── SOURCE TEXT

Apoptosis induced by EPOR silencing is further confirmed by the activation of caspase-3, as demonstrated by the appearance of its cleaved active form (Figure 7A). Morphological examination of cells also reveals the presence of some large multinucleate cells either after X-rays and TMZ treatments or when glioma cells were depleted in EPOR (Figure 7A), indicating that some cells are entering a faulty mitosis without cytokinesis, corresponding to mitotic catastrophe. We next examined whether apoptosis or necrosis were involved in the final death of these cells. To discriminate apoptotic and necrotic cell death, cells showing multiple nuclei and a co-staining for cleaved caspase-3 were scored as cells in mitotic catastrophe committed to dying by a caspase-dependent way. A quantification of the cells dying by caspase-dependent (apoptosis-dependent mitotic death) or caspase-independent way (necrosis-dependent mitotic death) was performed (Figure 7B). From these results (Figures 7A and B), and according to cell cycle data (Figure 1B), EPOR silencing increases apoptosis of glioma cells. Indeed, under basal conditions, compared to U87-scrambled cells, 37% of U87-shEPOR cells are in apoptosis (p<0.0001) and 4% of these cells are in mitotic death (Figure 7B). Ionising radiation or TMZ significantly increases apoptosis as well as in mitotic death. However, although the population of apoptotic cells remains constant, sole the population of cells entering in mitotic death is amplified when the chemo- or radiotherapy were combined with EPOR inhibition (Figure 7B). In particular, 2.5 to 3 time more of U87-shEPOR cells in apoptosis-dependent mitotic death (p<0.05) are detected compared to control cells exposed to treatment alone (U87-scrambled cells treated with X-rays and with TMZ, respectively). EPOR inhibition enhances the overall glioma death in response to radiotherapy or chemotherapy (p<0.05) relative to scrambled cells, with a total of 83% versus 50% for irradiation, and 88% versus 67% for TMZ treatment (Figure 7B).

To strengthen the hypothesis that EPOR inhibition potentiates the mitotic death of cells subjected to radio- or chemotherapy, the levels of p53, as a major inducer of apoptosis, and of cyclin B1, as a molecular marker of mitotic death, were analysed by western blot 48h and 120h after treatments. Without treatment, EPOR down-regulation increases by 200% the expression of the cyclin B1 without any significant effect on p53 expression (Figures 8A and 8B). In response to X-rays, at 48h post-treatment, the expression of p53 is strongly induced in U87-scrambled cells compared to U87-shEPOR cells (U87-shEPOR+X-rays=389% versus U87-scrambled+X-rays=642%, p<0.05) (Figure 8A). In agreement with the results of cleaved caspase-3 immunostaining (Figure 7), 48h post-radiation, a robust increase in cyclin B1 expression is detected only in U87-shEPOR cells compared to U87-scrambled cells (U87-shEPOR+X-rays=538% versus U87-scrambled+X-rays=121%, p<0.05; Figure 8A) and importantly, this increase is sustained at 120h after radiation exposure. Similar results are observed for TMZ treatment (Figure 8B) with a higher level of p53 for U87-scrambled cells only and of cyclin B1 expression for U87-scrambled cells and U87-shEPOR cells. However, the increase of the cyclin B1 expression is more pronounced when chemotherapy is combined to EPOR inhibition (U87-shEPOR+TMZ=726% versus U87-scrambled+TMZ=325%, p<0.05) (Figure 8B).

────

▸ **EXERCISE TASKS**
[1] In the passage on EPOR silencing in glioma cells, what percentage of U87-shEPOR cells are in apoptosis under basal conditions?
[2] According to the passage on EPOR silencing in glioma cells, why were p53 and cyclin B1 levels measured by western blot after treatment?
[3] Write the next part of the passage on EPOR silencing in glioma cells, picking up after its final sentence.
The entries after this sentence have no role in this work.

── SUPPLIED DATA

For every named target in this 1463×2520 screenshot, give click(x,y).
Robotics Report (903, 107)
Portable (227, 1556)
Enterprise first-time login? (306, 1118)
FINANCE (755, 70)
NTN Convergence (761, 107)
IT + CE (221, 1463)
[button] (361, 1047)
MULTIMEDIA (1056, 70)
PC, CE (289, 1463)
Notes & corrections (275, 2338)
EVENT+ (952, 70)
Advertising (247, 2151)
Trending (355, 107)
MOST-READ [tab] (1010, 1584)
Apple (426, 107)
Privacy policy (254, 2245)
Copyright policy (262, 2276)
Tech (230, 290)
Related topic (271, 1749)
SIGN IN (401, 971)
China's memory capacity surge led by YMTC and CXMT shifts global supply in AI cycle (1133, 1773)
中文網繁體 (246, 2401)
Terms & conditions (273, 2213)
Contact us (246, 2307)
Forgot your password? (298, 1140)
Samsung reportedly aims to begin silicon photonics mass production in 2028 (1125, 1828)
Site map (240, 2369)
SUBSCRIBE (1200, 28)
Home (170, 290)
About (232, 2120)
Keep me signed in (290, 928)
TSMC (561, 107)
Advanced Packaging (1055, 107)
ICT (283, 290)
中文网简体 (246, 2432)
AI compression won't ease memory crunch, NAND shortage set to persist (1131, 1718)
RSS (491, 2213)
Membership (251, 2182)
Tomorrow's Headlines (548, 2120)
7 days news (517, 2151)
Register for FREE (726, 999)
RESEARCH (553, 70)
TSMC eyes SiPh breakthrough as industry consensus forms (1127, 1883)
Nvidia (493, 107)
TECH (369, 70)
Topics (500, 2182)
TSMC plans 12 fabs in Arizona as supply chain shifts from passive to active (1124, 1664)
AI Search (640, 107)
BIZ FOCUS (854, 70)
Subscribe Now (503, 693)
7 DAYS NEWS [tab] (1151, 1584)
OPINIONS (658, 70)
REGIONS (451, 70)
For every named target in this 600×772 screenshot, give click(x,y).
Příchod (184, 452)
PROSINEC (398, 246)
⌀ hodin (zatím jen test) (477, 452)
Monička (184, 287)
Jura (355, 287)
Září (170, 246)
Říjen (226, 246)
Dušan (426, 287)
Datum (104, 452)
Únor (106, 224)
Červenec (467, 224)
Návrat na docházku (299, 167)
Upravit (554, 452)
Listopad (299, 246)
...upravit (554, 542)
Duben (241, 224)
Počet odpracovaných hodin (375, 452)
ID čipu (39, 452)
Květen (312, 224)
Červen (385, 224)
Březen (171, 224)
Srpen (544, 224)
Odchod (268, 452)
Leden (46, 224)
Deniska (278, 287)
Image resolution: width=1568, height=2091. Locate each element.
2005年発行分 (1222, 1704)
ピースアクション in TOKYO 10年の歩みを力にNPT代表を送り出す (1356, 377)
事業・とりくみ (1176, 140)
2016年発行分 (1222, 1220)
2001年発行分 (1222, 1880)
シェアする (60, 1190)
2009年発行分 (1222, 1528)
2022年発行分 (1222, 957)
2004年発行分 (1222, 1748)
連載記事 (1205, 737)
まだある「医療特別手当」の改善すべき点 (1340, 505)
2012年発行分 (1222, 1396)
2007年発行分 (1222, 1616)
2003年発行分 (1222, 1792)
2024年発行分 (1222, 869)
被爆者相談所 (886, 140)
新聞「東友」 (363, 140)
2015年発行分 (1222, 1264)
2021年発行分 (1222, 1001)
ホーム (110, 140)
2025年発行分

────

▸ **RESPONSES TO THE TASKS**
[1] 37% of U87-shEPOR cells are in apoptosis under basal conditions.

[2] They were measured to strengthen the hypothesis that EPOR inhibition potentiates the mitotic death of cells given radio- or chemotherapy. p53 served as a major inducer of apoptosis, and cyclin B1 served as a molecular marker of mitotic death.

[3]
Discussion

Glioblastoma (GBM) remains the most aggressive and lethal brain tumour due to its heterogeneity as well as high motility and invasion capabilities of its cells, resulting in high resistance to current standard treatments (surgery, followed by ionising radiation combined with temozolomide chemotherapy). Hypoxia, a main characteristic of GBM, is also generally associated with increased aggressiveness and resistance to the conventional treatments for these tumours [4,6,65]. The relative failure of the present treatment of GBM had encouraged developing alternative target therapeutic strategies such as anti-angiogenic therapies but with limited success [66]. One way to further improve the efficacy of conventional treatments might be to identify genes responsible for tumour resistance. Recently, we and others demonstrated that EPOR signalling on glioma cells, as well as on glioma stem cells, plays an important role in the tumour progression [19,21,22]. In this study, we determined, in vitro, that EPOR inhibition induces a G2/M arrest of tumour cells, consistent with our previous results showing that EPOR knock-down slows down the glioma growth. We also showed that EPOR silencing increases the sensitivity of normoxic and hypoxic GBM cells to TMZ and radiation treatments. The data presented here suggest that EPOR knock-down reinforces the efficacy of conventional treatments, by heightening the senescence that induces a robust genomic instability as evidenced by the presence of polyploid cells, the increase of cells with micronuclei and the persistent DNA breaks. This genetic instability combined to persistent increased of cyclin B1 expression finally leads to the caspase-dependent mitotic cell death of glioma cells.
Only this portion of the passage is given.